Empirical Research

Introduction

Empirical research is any research that is based on experimentation or observation or quantitative measurement. It can be research in health, natural, and social sciences. The idea is as old as ancient Greece, when empiricists rejected the prevaling thought that theory and abstract reasoning were all that were necessary. Tied into the idea of "empirical research" is the scientific method of working of testing a hypothesis through observation and experiment.

Finding Empirical Studies

You will find empirical studies in scholarly journals, not popular magazines. Most of the Ithaca College Library's periodical databases can be used to search for empirical studies, but not all. Some such as Academic Search Premier  will index both popular magazines and scholarly journals. Such databases will have limiters to restrict your search to peer-reviewed articles, but they won't let you restrict your search specifically to empirical studies. Many subject specific databases, such as MEDLINE (EBSCO)  or Biological Abstracts , will only index scientific and peer-reviewed articles. PsycINFO will include among its records not only journal articles, but book chapters, dissertations, and other specialized materials. One special feature of PsycINFO is that it lets you limit your search by methodology, and EMPIRICAL STUDY is one of the choices.
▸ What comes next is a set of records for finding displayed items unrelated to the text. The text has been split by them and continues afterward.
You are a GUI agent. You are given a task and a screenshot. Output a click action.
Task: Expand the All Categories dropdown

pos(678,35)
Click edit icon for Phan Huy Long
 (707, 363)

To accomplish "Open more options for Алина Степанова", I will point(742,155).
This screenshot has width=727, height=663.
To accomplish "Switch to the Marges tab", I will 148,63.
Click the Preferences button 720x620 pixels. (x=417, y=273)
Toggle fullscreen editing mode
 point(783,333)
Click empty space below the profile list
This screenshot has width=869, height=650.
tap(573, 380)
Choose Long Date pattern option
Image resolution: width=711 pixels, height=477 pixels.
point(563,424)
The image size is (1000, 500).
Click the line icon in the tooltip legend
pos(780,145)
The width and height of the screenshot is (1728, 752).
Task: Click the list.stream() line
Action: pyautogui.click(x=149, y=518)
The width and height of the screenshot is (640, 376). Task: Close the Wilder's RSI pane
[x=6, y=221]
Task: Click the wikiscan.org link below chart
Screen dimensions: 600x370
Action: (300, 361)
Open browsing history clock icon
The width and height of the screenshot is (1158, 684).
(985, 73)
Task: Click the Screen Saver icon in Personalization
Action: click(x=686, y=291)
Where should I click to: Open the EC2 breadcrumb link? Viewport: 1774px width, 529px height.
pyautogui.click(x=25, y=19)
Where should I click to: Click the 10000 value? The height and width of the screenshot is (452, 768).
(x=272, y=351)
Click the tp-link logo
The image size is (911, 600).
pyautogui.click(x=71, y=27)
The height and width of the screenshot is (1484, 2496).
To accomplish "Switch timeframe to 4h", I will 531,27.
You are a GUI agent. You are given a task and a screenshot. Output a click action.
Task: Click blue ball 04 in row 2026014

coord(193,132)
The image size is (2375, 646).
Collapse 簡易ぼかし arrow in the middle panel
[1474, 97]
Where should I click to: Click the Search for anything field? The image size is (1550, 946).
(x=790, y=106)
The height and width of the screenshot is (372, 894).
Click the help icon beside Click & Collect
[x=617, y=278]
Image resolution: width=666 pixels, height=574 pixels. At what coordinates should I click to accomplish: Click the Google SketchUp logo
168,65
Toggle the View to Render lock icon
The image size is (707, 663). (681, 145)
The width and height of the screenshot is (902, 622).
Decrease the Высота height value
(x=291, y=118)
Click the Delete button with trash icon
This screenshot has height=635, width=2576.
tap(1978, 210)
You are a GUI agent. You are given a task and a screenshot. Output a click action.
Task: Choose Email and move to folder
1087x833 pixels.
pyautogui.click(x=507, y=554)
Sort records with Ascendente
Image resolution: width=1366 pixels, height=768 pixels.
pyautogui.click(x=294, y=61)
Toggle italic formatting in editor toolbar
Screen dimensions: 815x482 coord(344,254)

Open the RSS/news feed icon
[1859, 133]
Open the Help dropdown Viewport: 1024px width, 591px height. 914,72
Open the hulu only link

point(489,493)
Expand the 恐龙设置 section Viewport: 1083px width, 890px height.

Identifying Empirical Studies

Just because an article is found in a peer-reviewed, scientific, or scholarly journal, that does not mean it is an empirical study. Journals will also include review articles, theoretical articles, and, upon occasion, editorials.

To identify an article as an empirical study, start with a few quick clues. Is it a lengthy article? Does it include an abstract? Are there bibliographic references? If not, move on to something else.

The next thing to do is read the Abstract. In the abstract, the authors will identify their purpose. Look for phrases such as "in this study, "were administered," "investigated, "explored factors," "was examined, "assessed, "questionnaire," or "using a procedure."

These are other standard components that will be included in an article that is an empirical study:
  • Method - This section of the article will describe how the research was conducted. Information likely to be included will be the design of the study and measures used. In the social sciences also included will be a description of the participants (Rats, elite athletes, elementary school girls, psychology majors, to name but a few examples).
  • Results - In a description of the outcomes of the measures of the study, usually tables, graphs, and statistical analysis will be included.
  • Discussion - The authors will use this section to interpret their results and explain the implications of the study.